Afinal, não é por acaso que, à medida que as cinturas das celebridades diminuíram, as prescrições para Ozempic aumentaram, em conjunto com o número de procedimentos de lipoaspiração (que lideraram a lista das cirurgias estéticas mais populares em 2022 nos Estados Unidos).

agora é a vez de dar um tempo no relacionamento com a harmonização
A abordagem agora é para um rosto com aparência mais jovem. Chegou a vez do lifting bombar novamente e, junto, suas variações, como o mini lifting. Comparado ao lifting facial tradicional, o mini lifting concentra-se no terço inferior do rosto e pescoço. O interesse não é mais em ficar preenchido, mas sim em manter o pescoço e a linha do maxilar bem definidos.

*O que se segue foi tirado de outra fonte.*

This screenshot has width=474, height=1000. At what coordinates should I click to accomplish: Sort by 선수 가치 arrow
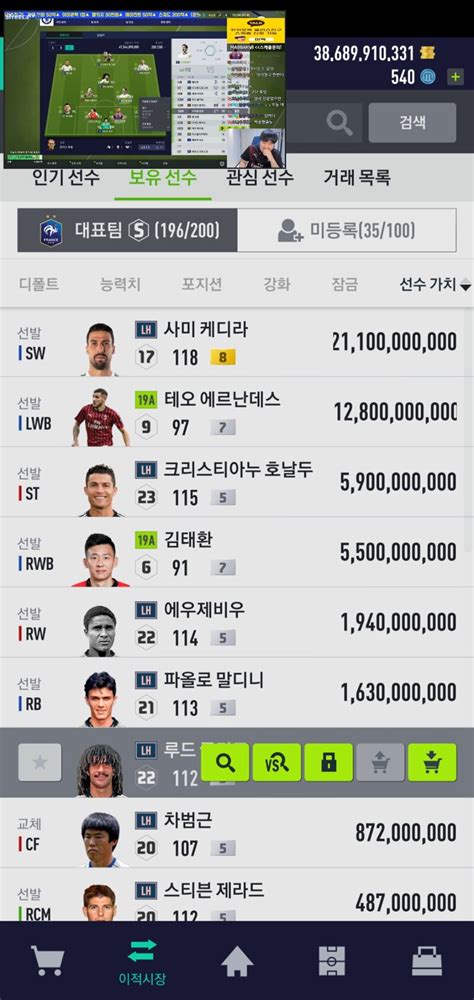click(466, 284)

É claro que rinoplastias, liftings e preenchimentos (entre outros procedimentos invasivos populares) não devem ser encarados levianamente — para o bem da sua saúde e do seu bolso. Mas, com a expansão do uso das redes sociais e a crescente preocupação com a aparência, principalmente entre os mais jovens (lembram do fenômeno “Sephora Kids"?), dermatologistas e cirurgiões plásticos precisam estar cientes da chamada dismorfia de filtro para evitar procedimentos desnecessários.

vamos mais fundo?
Se reconhecermos a política por trás da linguagem e entendermos a razão de a sociedade julgar uma mulher de cabelo branco como descuidada, enquanto sempre trata homens grisalhos como galãs, entenderemos que os padrões de beleza são um dos truques mais ridículos do patriarcado! Homens não precisam conquistar a sociedade pela sua aparência: eles têm a sanção cultural por apenas existirem. E muitos ditam o que é belo e o que é feio.

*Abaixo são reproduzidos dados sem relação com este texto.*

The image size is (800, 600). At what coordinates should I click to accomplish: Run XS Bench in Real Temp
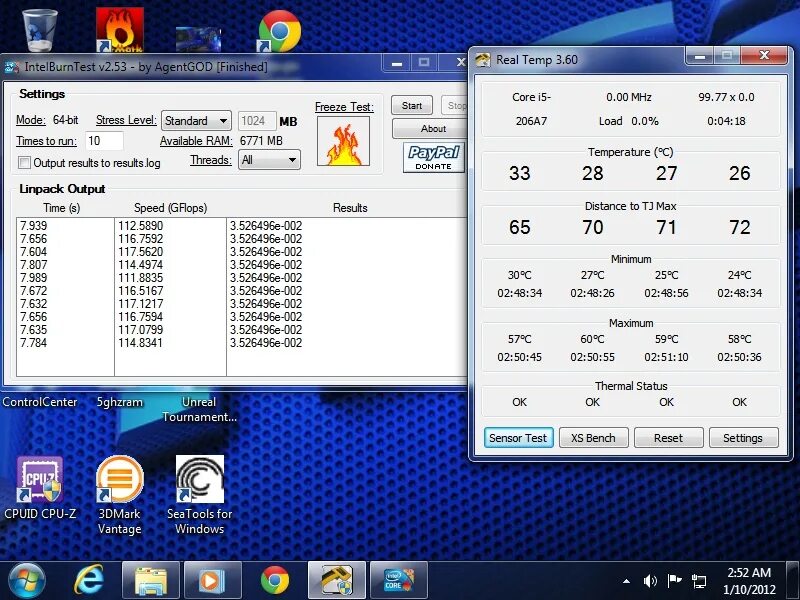click(593, 437)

Isso nos leva a uma pergunta: como nós, mulheres, percebemos o envelhecimento e a inevitável diminuição da beleza (conforme definida pela sociedade) à medida que envelhecemos? Muitas internalizaram a ideia de que precisamos ser bonitas e que a beleza envolve um conjunto específico de regras: se eu quero ser lida como uma mulher bonita, preciso seguir à risca uma cartilha. Se eu não a seguir, serei julgada.
Por que esse condicionamento se enraizou tão profundamente? Porque a beleza, como definida pela sociedade, está em toda parte.